Together, these results suggest that the interaction between processes depends on their hierarchical order, being weak when they are primary, i.e. directly connected to the soma, and stronger when they are secondary or of higher order, i.e. not connected through the soma. This interaction is facilitated when the sites of glutamate-induced activity are closer to the bifurcation points and weakened when they are farther apart (see S6 and S7 Figs). Moreover, they suggest that the branching pattern of the astrocytic processes has an important impact on the interaction between different regions of an astrocyte.

Discussion

We developed a detailed compartmental model of astrocytes incorporating both glutamatergic and dopaminergic stimulation mechanisms to examine their effects on intracellular Ca2+ and IP3 dynamics. Glutamate stimulation produced localized responses with little spread beyond the stimulation sites, whereas dopamine activated a global response across the cell. The model demonstrated strong compartmentalization, with distinct activity patterns between distal and proximal compartments. Dopamine was shown to enhance glutamatergic activity by lowering the threshold frequency required to elicit Ca2+ responses. This enhancement resulted from the interaction between the two neurotransmitters, as neither alone, at low frequency, was able to generate Ca2+ signals. To investigate the underlying mechanisms of the compartmentalized dynamics, a simplified model was developed, revealing that compartment-specific responses are driven by differences in compartment radii. The simplified model further confirmed the modulatory role of dopamine, amplifying glutamatergic effects at distal compartments. Finally, analysis of branched models with varying morphologies indicated that inter-process interactions depend on their hierarchical arrangement in a dopamine-dependent manner.

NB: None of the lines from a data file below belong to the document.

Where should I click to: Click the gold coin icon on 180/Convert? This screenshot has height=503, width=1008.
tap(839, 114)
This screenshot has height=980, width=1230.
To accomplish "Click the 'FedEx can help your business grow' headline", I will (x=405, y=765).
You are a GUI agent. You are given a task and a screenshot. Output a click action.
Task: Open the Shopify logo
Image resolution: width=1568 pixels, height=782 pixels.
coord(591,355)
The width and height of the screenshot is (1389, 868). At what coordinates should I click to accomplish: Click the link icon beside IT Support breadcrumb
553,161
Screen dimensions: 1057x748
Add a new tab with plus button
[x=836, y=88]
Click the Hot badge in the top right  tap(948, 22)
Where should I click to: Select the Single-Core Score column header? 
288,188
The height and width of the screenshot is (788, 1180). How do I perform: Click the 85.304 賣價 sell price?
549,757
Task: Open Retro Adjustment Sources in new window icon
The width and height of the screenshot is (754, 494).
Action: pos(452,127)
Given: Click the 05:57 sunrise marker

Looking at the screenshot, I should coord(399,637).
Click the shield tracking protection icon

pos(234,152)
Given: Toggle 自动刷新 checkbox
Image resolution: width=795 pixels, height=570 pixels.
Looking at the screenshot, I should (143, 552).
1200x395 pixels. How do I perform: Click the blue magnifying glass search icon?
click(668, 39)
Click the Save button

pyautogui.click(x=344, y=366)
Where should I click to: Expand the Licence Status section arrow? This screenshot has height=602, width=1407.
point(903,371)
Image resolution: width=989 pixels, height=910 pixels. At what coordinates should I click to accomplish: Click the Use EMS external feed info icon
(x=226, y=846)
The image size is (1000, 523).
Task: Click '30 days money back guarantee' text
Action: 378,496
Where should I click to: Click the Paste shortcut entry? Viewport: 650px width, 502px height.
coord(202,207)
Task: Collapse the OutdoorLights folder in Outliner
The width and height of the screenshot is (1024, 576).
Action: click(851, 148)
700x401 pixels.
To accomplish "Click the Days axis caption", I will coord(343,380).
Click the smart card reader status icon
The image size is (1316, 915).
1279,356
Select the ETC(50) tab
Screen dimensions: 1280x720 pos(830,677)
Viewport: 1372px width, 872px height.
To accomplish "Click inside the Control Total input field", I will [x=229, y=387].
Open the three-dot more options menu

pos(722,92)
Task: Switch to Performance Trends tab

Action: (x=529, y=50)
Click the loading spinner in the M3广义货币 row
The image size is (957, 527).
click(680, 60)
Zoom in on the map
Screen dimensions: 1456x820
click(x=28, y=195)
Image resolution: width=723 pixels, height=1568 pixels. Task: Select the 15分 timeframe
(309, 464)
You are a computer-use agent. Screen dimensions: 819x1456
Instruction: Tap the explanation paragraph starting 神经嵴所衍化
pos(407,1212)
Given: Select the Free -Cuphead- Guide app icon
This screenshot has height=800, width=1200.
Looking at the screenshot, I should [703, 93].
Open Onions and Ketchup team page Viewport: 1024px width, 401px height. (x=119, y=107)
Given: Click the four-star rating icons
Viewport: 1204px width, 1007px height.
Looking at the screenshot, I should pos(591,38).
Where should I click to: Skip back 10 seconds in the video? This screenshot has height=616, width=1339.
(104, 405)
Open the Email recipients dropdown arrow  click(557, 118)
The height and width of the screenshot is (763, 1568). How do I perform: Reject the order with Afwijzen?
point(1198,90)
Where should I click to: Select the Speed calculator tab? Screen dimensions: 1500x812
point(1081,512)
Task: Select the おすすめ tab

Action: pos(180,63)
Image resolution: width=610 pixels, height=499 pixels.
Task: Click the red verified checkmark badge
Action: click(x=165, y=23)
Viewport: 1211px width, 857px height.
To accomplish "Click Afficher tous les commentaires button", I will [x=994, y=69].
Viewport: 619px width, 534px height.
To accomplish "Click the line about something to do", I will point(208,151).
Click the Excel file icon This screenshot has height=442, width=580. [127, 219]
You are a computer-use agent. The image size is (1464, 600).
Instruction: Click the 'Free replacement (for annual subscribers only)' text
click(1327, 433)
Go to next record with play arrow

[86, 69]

The responses triggered by glutamate and dopamine in the present model are consistent with previous reports, showing similar duration, amplitude and compartmentalization compared to other computational [16, 19, 34] and experimental [20] studies. The different shapes of Ca2+ signals between the somatic and proximal compartments and the distal compartments can be attributed to the different Ca2+ and IP3 dynamics between these compartments, and to the neurotransmitter type, as shown by the analysis of the phase space of the simplified model for different radii. Thicker compartments have higher ER volume (higher rER value) and so the IP3-dependent mechanism is stronger in these regions, triggering high-amplitude and short-duration Ca2+ signals. In contrast, the NCX-dependent mechanism is stronger in thinner compartments, being responsible for Ca2+ signals with smaller amplitudes and longer durations. As a consequence, thinner compartments tend to accumulate IP3 without significant intracellular Ca2+ variation. This suggests that thinner processes act as sources of IP3 that can diffuse from the stimulated region and facilitate the response in other astrocyte regions by bringing their intracellular concentration closer to the threshold for triggering Ca2+ events. The phase plane analysis of the simplified model also suggested that dopamine has a modulatory role on the astrocyte activity, amplifying the response to local glutamate input.

In this sense, global responses triggered by dopaminergic stimulation modulated the activity in the distal regions of the unipolar morphology, facilitating the generation of Ca2+ signals in the distal compartments through the diffusion of Ca2+ and IP3. Interestingly, and in contrast with this facilitatory role of dopamine, glutamatergic input prevented or delayed the response to low frequency dopaminergic stimulation. Intracellular Ca2+ increases the degradation of IP3 by the enzyme IP3-3K (equation (S12)) and inhibits IP3 synthesis by glutamatergic and dopaminergic receptors (equations (S9) and (S10)). Since stimulating the model with glutamate promotes the diffusion of Ca2+ from the distal compartments, this stimulation slightly increased the Ca2+ concentration without triggering Ca2+ signals, therefore preventing responses in neighboring compartments. This effect was not observed for higher stimulation frequencies, in which case lager fluxes of Ca2+ and IP3 reduced the input threshold frequency required to trigger Ca2+ signals.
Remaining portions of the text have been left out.